Vienna, furto al MAK: rubato il collier della regina Nazli d’Egitto

da | 31 Ago 2026 | Arte e Cultura

Realizzata nel 1939 con oltre 600 diamanti, la collana firmata Van Cleef & Arpels avrebbe un valore stimato di circa 3,7 milioni di euro

Un prezioso collier di diamanti appartenuto alla regina Nazli d’Egitto è stato rubato al MAK, il Museo di arti applicate di Vienna. Due uomini hanno infranto con un martello la vetrina che custodiva il gioiello e sono poi riusciti a fuggire. Il monile, realizzato nel 1939 dalla maison parigina Van Cleef & Arpels, pesa oltre 200 carati ed è composto da 673 diamanti.
Dieci anni fa era stato venduto all’asta a New York per 4,3 milioni di dollari, pari a circa 3,7 milioni di euro. I due presunti responsabili sono ricercati a livello internazionale.

Il furto al MAK

Il furto è avvenuto poco dopo le 14 di giovedì 27 agosto. Secondo le ricostruzioni, i due uomini sono entrati regolarmente al MAK di Vienna fingendosi normali visitatori e acquistando il biglietto. Una volta raggiunta la sala della mostra, hanno infranto con un martello la vetrina che proteggeva il collier. I due hanno quindi preso il gioiello e sono riusciti a lasciare il museo prima dell’intervento delle forze dell’ordine. I presunti responsabili sono ancora ricercati e il Landeskriminalamt, l’Ufficio criminale regionale di Vienna, ha diffuso le loro fotografie.

Il collier di diamanti della regina Nazli

Presentato da Van Cleef & Arpels come «un pezzo iconico monocromatico che incarna il trionfo della gioielleria bianca», il gioiello rubato a Vienna fu commissionato dalla regina Nazli d’Egitto, insieme a una tiara coordinata, in occasione delle nozze della figlia Fawzia con il principe ereditario iraniano Mohammad Reza Pahlavi, futuro scià di Persia.
Realizzato dalla maison parigina nel 1939 in stile Art déco, il collier pesa oltre 200 carati ed è composto da 673 diamanti rotondi e con taglio baguette, disposti secondo un motivo a raggiera. La polizia viennese ha confermato l’identità del gioiello senza fornire indicazioni sul suo valore. Secondo la banca dati della casa d’aste Sotheby’s, dieci anni fa il collier fu battuto a New York per 4,3 milioni di dollari, pari a circa 3,7 milioni di euro.

Il Mak nella bufera

A tre giorni dal colpo è emerso il nodo della sicurezza al MAK. Una visitatrice, intervistata dalla «Presse», ha sostenuto che all’ingresso non ci fossero controlli sulle borse e che, dopo la rottura della vetrina, non fosse scattato alcun allarme.
La direttrice generale del MAK, Lilli Hollein, aveva invece parlato di «altissimi standard di sicurezza» e di un articolato piano predisposto per la mostra.
Dopo il furto il MAK ha rafforzato i controlli, installando metal detector e introducendo l’obbligo di lasciare borse e zaini al guardaroba. Le misure resteranno in vigore almeno fino alla chiusura della mostra, prevista per il 27 settembre, e potrebbero essere prorogate.

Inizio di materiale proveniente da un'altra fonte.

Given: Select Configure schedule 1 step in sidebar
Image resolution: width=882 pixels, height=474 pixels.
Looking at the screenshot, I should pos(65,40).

Un’estate nera per i furti d’arte

Il colpo di Vienna è solo l’ultimo di una serie di furti d’arte che hanno segnato l’estate. Poche ore prima, al Museo Archeologico di Villena, in Spagna, i ladri avevano portato via in appena quattro minuti circa dieci chili di manufatti in oro, argento, ferro e ambra del celebre Tesoro di Villena. A Ferragosto era stato invece colpito il Museo Accascina, con il furto di sei opere di Antonello da Messina, tra cui tre tavole del Polittico di San Gregorio del 1473. A fare da precedente resta anche il clamoroso colpo al Louvre, dove meno di un anno fa erano bastati sette minuti per sottrarre dalla Galerie d’Apollon otto gioielli appartenuti a Napoleone, dal «valore inestimabile». Ritrovati,invece, i dipinti di Renoir, Cézanne e Matisse sottratti lo scorso marzo alla Fondazione Magnani-Rocca.